The government has been accused of inaction over alleged worker exploitation in textile factories that supply major clothing brands, with a retail trade body estimating £27 million of wage underpayment since July.
In a letter to home secretary Priti Patel, the British Retail Consortium (BRC) said there had been no significant action to address worker exploitation in UK garment factories since it last approached the government in the summer, and urged Patel to act faster to protect vulnerable workers.
The letter, which has also been signed by Scottish National Party MP Lisa Cameron, estimates that 10,000 garment workers are being paid £3.50 an hour – well below the national minimum wage of £8.72.
The BRC, investors, MPs, human rights groups and retailers including Next and Asos wrote to the government about the issue in July, urging it to ensure factory staff were paid the minimum wage following the revelations about the conditions at factories that supply Boohoo, but the BRC’s latest letter suggests no action has been taken.

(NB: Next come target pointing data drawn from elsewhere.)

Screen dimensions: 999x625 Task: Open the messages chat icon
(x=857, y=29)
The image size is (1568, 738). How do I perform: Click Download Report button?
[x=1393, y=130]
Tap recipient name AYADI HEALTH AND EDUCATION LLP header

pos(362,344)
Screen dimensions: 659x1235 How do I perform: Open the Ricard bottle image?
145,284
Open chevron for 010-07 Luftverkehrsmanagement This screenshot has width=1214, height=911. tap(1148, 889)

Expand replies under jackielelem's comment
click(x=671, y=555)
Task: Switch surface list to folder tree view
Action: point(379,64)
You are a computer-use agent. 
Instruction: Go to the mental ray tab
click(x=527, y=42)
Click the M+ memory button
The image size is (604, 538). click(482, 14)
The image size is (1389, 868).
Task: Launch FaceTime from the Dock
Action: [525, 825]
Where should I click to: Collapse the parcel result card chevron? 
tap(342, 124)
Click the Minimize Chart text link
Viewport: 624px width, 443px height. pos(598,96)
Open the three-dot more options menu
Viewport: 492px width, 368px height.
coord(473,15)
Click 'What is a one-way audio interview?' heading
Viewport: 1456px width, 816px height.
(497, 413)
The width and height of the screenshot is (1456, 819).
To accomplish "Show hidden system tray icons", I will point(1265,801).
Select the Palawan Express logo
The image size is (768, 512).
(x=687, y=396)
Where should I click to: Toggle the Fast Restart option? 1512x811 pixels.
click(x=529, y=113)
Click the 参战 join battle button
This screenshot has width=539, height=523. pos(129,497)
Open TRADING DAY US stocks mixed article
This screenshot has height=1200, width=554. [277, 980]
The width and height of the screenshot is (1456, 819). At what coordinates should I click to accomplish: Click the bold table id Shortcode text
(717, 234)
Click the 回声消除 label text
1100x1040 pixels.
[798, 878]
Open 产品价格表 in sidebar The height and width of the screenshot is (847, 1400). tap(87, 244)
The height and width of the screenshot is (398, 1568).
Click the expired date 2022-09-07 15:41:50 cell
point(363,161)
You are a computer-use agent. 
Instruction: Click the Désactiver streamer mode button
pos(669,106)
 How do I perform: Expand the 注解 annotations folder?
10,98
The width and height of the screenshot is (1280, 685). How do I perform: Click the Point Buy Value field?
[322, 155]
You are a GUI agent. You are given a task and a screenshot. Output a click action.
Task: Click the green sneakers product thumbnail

BRC chief executive Helen Dickinson said: “The BRC has repeatedly called on government to do more to prevent labour exploitation in the UK garment manufacturing industry.
“Despite numerous reports in the media, and a previous letter to the home secretary signed by over 50 MPs and peers and more than 40 retailers, investors and NGOs, we have not seen any significant action from government to bring this injustice to an end.
“All the while garment workers are robbed of tens of millions of pounds in wages. Our members continue to stand firm against labour exploitation. Implementing statutory licensing of UK garment factories would ensure they are all ‘fit to trade’. We hope the home secretary joins us in this fight.”
In July, Boohoo launched an investigation into allegations of unsafe working practices and minimum wage underpayment in its supply chain and has vowed to “act decisively” to improve conditions. The review, led by lawyer Alison Levitt QC, found Boohoo’s senior leadership knew about issues with workplace conditions in factories since last December, but found there was no evidence any criminal offences had been committed.
A government spokesperson said: “Exploiting vulnerable workers for commercial gain is despicable and we expect businesses to do all they can to tackle abuse and exploitation in their supply chains.
“We are deeply concerned by the appalling reports of illegal and unsafe working conditions for garment workers in Leicester, and will ensure perpetrators face the full force of the law if evidence comes to light through the work of our new specialist taskforce, led by the Gangmasters and Labour Abuse Authority.”